* Weak car demand hits metals business
* Price pressure to hit pulp and paper unit
* Sees 2019 EBITA margin flat
* Shares fall 12 percent (Adds pulp & paper business, shares, analyst)
By Kirsti Knolle
VIENNA, May 2 (Reuters) - Austrian engineer Andritz cut its full-year profit margin forecast on Thursday, blaming weak auto industry demand at its metals business and price pressures at its pulp and paper operations.
Andritz, which produces plants for pulp, paper and metal manufacturers, said it now expected a largely unchanged core profit margin, after previously forecasting an increase from last year.

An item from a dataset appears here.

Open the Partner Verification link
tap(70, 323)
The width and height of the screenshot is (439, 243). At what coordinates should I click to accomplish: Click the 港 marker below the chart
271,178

Its shares dropped 12 percent in early trade.
The company made a margin on earnings before interest, tax and amortisation (EBITA), adjusted for one-off effects, of 6.9 percent last year.
“While weakness in auto capex is not a surprise, Andritz had provided the guidance only two months ago,” JP Morgan said in a note, describing first-quarter earnings as “disappointing”.

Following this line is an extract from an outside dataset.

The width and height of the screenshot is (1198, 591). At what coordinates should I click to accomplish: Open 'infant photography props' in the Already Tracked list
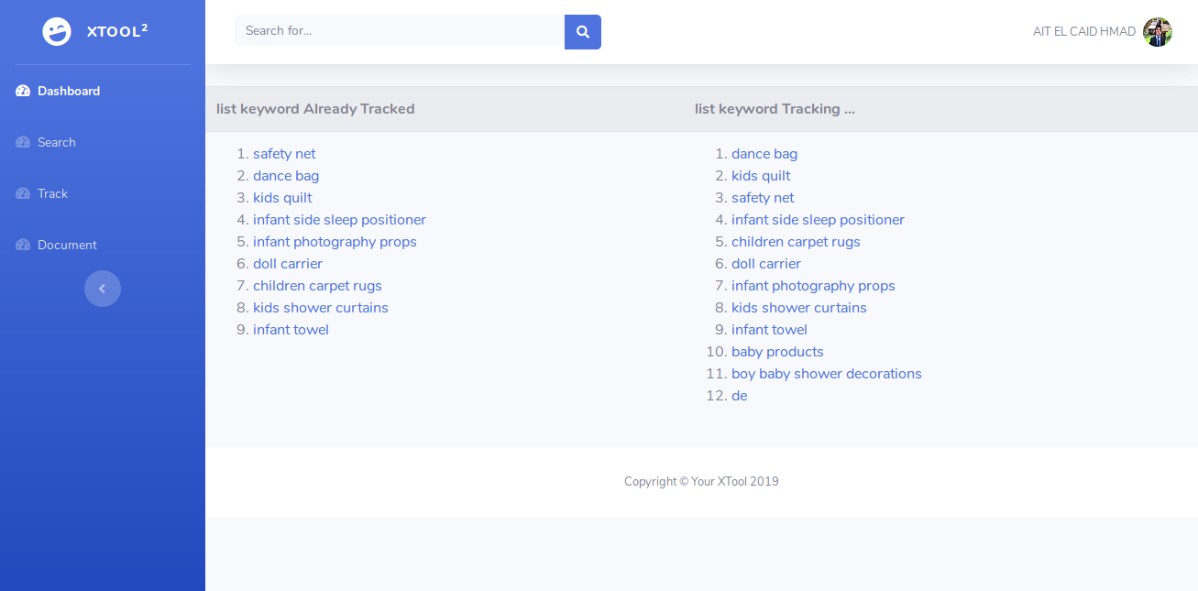[x=335, y=242]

Andritz said it had not managed to achieve improvements in its metals business because auto industry projects including in China continued to come in slowly and profitability at its pulp and paper business would be slightly lower than last year.
Order intake in the metals unit fell 25.6 percent in the first quarter.
Andritz has said it plans to cut jobs at its German subsidiary Schuler AG, which specialises in systems and tooling for the auto industry, due to slow demand.
“As we expect the global automotive market to remain weak in the medium term, in the next few weeks we will extensively evaluate the need to implement possible restructuring measures in the metals forming sector,” Chief Executive Wolfgang Leitner said in a statement.
Possible capacity adjustments may result in financial provisions, which could have a negative effect on earnings, the company said.
Andritz’s pulp and paper business saw a 76.4 percent increase in order intake in the first quarter thanks to modernisation and new pulp mill construction projects.
However, the international pulp market is weakening and falling demand from Chinese paper producers in particular has led to an increase in pulp inventories worldwide, it said.
As a result, prices for short-fibre pulp derived from eucalyptus fell around 6 percent in the period.
Andritz reported EBITA of 82.8 million euros ($92.8 million) for the three months ended March, up 15.5 percent year on year but missing analysts’ average forecast of 95.9 million euros.